Erişilebilirlik

'Tampon Bölge Önerisinde Bulunmayacağım'


ABD Merkez Kuvvetler Komutanı Orgeneral Lloyd Austin, evlerinden kaçan Suriyeliler’in hükümet güçlerinin hava saldırılarından korunması için tampon bölge veya uçuşa yasak bölge oluşturulması önerisinde bulunmayacağını söyledi.

Senato Silahlı Hizmetler Komisyonu’nda konuşan Orgeneral Lloyd Austin, mültecilerin korunması için kara birlikleri gerektiğini, ancak böyle bir gücün mevcut olmadığını belirtti.

Komisyon Başkanı Senatör John McCain, oturumda, Orgeneral Austin’e Suriyeli mülteci akınının Amerika’nın Suriye’de atması gereken adımları etkileyip etkilemeyeceğini sordu.

Mülteci krizini korkunç bir trajedi olarak tanımlayan Orgeneral Austin, tüm uluslararası toplumun bu konuda işbirliği yapması gerektiğini belirtti.

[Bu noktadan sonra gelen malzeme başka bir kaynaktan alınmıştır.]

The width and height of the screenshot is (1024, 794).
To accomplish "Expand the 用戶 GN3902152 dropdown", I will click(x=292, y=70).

Austin, mülteci krizi devam ettiği sürece yardım eli uzatan ülke sayısının da artmasını umduğunu kaydetti.

Senatör McCain, Suriye Devlet Başkanı Beşar Esat’ı, varil bombaları atarak mültecileri katletmekle suçladı.

2011 yılı Mart ayında barışçı protestolarla başlayan ve hükümetin sert baskısıyla karşılaştıktan sonra iç savaşa dönüşen kriz nedeniyle Suriye halkının yarısı, evlerini terketmek zorunda kaldı.

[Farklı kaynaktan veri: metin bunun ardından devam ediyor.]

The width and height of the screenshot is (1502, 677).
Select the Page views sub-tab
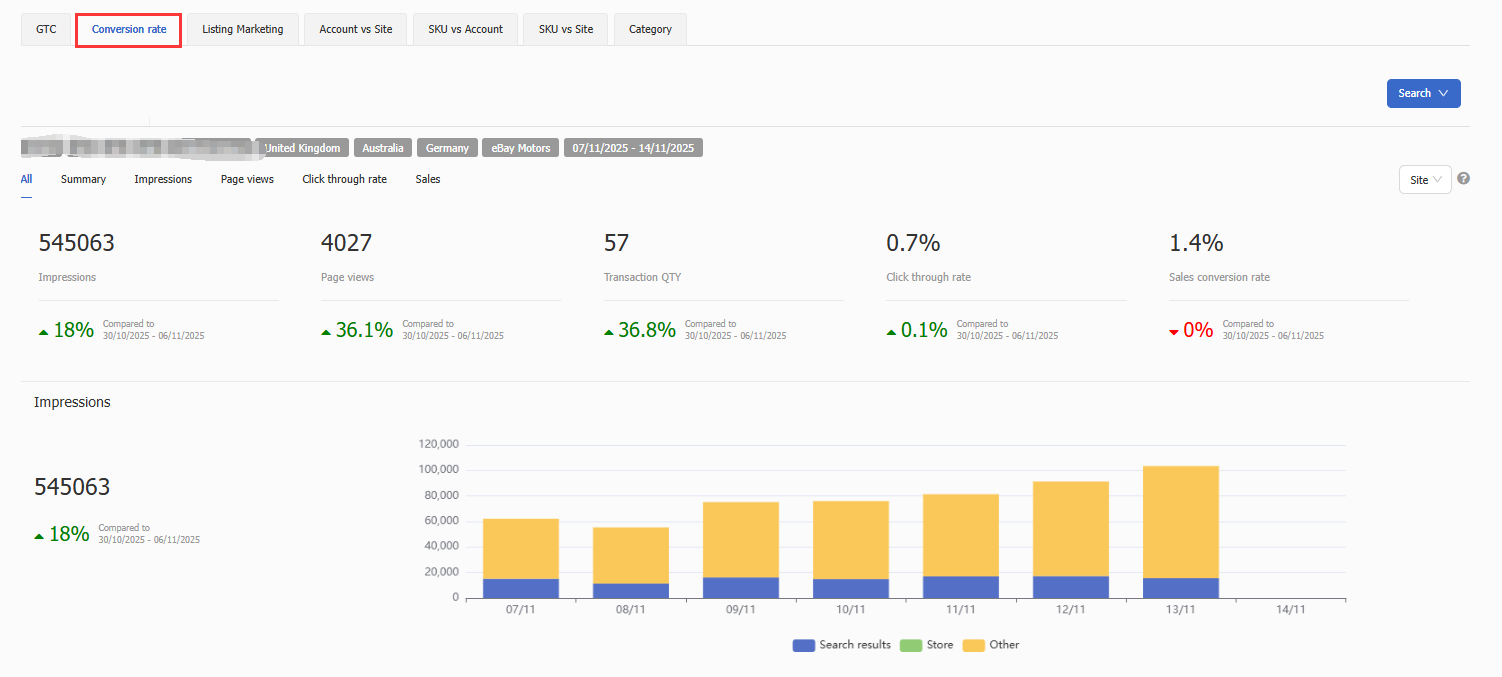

Orgeneral Austin ayrıca Rusya’nın Suriye’nin kuzeybatısındaki liman kenti Lazkiye’de bir hava üssü kurduğuna ve Esat’ı desteklemek amacıyla Suriye’ye asker gönderdiğine dair iddialara da yanıt verdi.

Rusya’nın Suriye’deki varlığını güçlendirdiğini doğrulayan Orgeneral Austin, Rusya’nın başından beri Suriye’de olduğunu, ancak etkisini arttırmaya başladığını belirtti. Austin, ”Rusya, IŞİD’le mücadeleye odaklanmak istediğini tekrarlıyor. Rusya şeffaf bir ülke değil, Rusya’nın gerçek niyetini bilemiyoruz. Ancak Rusya’nın Suriye’ye takviye güç göndermesi ya da bu gücü kullanma niyeti içinde olması, bölgedeki gerginliği daha da arttırır” dedi.

Beşar Esat ise Suriye’yi terk ederek Avrupa’nın kapısına dayanan mültecilerin düştüğü durumdan Batılı ülkeleri sorumlu tutuyor. Esat, Batı’nın Suriye’deki krizin başından beri teröre destek verdiğini iddia ediyor.

Esat, Rus medyasına verdiği demeçte, halkın evlerini terk edip kaçmasından hükümet güçlerinin sorumlu olduğu ve krizin barışçı bir protesto olarak başladığı görüşünü reddetti. Bunun Batılı ülkelerin propagandasının bir parçası olduğunu öne süren Esat, Batı’nın hem mültecilerin hayatını tehlikeye attığını, hem de onlara yakınlık gösterdiğini iddia etti.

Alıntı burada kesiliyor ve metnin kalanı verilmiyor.